> [Exercise task 1]
Answer each question from the extract on learning and performance.
(a) How does the extract define learning?
(b) Under what conditions are individuals observed in the laboratory?
(c) What name does the extract give to the fact that performance may not always reflect learning?
> [Exercise task 2]
Extend the textbook passage on learning and performance, picking up after its final sentence.

> [Extract provided]
**********

Figure 1.1 The Various Types of Knowledge

How Can We Study Something We Cannot See?

Learning is the psychological process by which knowledge is acquired from experience. Because we cannot observe psychological processes like learning directly, we must infer how they work by observing behavior. We study learning and other psychological processes by conducting experiments to test hypotheses about these processes.
We study psychology in order to understand why individuals do what they do. Although we can observe someone’s behavior and note regularities, there is only so much we can learn from simple observation. How many times have you had a discussion with someone about a third person’s behavior in which both of you had different explanations for what the subject of your conversation did? It is easy to come up with explanations for behavior, but it is much more difficult to come up with the correct explanation. Without some way to test an explanation, we have no way of deciding whether it is correct or not. That is why we bring individuals into the laboratory and observe them under controlled conditions. By systematically manipulating the experiences of our subjects and observing how they behave, we can test our explanations of learning and other psychological processes.

Learning and Performance

We study learning by giving individuals certain experiences and observing how those experiences change behavior. We infer what is learned by relating how given experiences lead to changes in behavior (performance).
How do we know that someone (perhaps you) has learned something? The only way to tell is by observing that person’s behavior. For example, how will your instructor assess what you have learned from reading this book? Most likely, he or she will infer what you have learned from your performance on a test. Fundamental to using test performance to measure learning are two assumptions: One assumption is that students who pay attention in class, take good notes, go home and study those notes, read and study the textbook, and reflect on the information they are exposed to in the course will learn something. Even if we observe you while you are doing these things, we cannot tell whether you are learning; you may be “going through the motions” and not paying attention. (How often have you stared at a page of a textbook and not been reading it?) That leads to the second assumption: Your performance on the test reflects what you learned; that is, good grades reflect that you have learned a lot, and poor grades reflect that you did not learn much. The point is that what your instructor observes when he or she grades your test is not learning but the results of learning. Furthermore, most of us have had the experience of studying hard for a test only to receive a low score. We say we studied, and we believe we learned something, but our performance did not reflect it. We refer to this as the learning-performance problem: the only way we can study learning is by observing performance, but performance may not always reflect learning. The learning-performance problem requires us to consider carefully the tests we use to try to reveal that learning has occurred.

**********

> [Data]

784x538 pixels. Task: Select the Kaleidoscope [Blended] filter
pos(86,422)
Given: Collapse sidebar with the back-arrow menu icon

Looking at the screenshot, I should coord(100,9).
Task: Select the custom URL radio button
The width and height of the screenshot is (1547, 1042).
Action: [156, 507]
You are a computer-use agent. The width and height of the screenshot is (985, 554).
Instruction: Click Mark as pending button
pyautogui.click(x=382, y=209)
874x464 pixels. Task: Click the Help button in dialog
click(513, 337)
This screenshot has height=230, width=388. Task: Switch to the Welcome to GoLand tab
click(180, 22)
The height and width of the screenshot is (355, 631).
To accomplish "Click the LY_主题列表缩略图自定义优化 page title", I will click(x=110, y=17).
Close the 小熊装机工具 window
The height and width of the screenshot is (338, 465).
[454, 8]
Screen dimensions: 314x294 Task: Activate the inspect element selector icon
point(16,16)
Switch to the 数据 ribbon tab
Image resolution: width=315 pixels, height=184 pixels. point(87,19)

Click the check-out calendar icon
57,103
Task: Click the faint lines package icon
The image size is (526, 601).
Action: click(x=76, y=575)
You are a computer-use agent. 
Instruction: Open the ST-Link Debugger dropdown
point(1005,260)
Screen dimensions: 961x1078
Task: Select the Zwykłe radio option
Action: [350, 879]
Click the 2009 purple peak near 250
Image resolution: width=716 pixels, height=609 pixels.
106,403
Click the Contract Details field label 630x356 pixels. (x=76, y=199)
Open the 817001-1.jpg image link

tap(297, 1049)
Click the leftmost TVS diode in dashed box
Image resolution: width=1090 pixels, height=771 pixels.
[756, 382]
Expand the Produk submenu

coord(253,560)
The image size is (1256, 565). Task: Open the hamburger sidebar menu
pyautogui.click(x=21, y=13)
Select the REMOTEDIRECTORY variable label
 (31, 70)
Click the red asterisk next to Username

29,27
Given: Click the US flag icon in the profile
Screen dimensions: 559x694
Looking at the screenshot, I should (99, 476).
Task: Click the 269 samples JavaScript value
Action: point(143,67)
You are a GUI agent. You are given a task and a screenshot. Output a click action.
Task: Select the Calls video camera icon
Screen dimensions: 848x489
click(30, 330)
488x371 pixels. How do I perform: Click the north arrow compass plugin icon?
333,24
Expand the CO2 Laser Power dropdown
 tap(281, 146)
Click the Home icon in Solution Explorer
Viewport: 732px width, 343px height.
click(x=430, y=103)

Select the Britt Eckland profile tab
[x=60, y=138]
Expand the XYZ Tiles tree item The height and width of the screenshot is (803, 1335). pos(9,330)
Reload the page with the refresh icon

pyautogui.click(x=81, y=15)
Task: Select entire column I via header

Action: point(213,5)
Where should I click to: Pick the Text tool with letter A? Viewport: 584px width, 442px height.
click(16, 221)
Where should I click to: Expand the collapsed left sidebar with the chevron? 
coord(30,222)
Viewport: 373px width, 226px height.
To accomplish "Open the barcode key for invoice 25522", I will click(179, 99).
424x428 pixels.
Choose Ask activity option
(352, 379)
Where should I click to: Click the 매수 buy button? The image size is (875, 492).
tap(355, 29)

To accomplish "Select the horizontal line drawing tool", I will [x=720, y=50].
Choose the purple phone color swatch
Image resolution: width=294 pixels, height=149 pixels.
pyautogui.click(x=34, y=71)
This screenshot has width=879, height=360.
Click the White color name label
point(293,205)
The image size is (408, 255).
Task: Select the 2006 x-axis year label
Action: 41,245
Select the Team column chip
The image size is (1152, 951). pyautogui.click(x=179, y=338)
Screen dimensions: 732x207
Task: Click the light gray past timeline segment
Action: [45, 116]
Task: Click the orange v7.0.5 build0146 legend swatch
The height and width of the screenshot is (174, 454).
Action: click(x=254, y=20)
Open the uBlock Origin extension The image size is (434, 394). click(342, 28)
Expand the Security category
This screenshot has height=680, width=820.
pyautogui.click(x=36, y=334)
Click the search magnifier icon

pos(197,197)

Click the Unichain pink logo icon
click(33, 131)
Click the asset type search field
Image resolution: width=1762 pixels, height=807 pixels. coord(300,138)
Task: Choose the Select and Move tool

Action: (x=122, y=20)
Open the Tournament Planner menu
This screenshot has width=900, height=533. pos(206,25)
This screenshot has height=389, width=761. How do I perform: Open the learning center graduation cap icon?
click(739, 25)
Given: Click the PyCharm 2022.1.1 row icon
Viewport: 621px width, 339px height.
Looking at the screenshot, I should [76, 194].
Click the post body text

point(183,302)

**********

> [Written reply 1]
(a) Learning is the psychological process by which knowledge is acquired from experience.
(b) They are observed under controlled conditions.
(c) It is called the learning-performance problem.

> [Written reply 2]
How We Study Learning

We study learning by giving individuals certain experiences and observing their behavior at a later point in time. We attribute long-term changes between pre- and post-experience performance to learning.
In order to study learning (which we cannot see but which may be reflected in behavior), we compare an individual’s behavior at two different points in time: We provide an individual with an experience, and then at a later time we observe the behavior of that individual again. If the behavior at that later time depends on the earlier experience, we infer that the observed change in behavior is due to learning (Rescorla & Holland, 1976). We can do this in a variety of ways: We can observe the individual before and after the initial experience (repeated measurements on the same individual) or compare those who had the experience (the experimental subjects) with those who did not have it (the control subjects). Either way, we infer that learning has occurred when an individual’s behavior at a later time is changed from what it would have been if he or she had not had the earlier experience.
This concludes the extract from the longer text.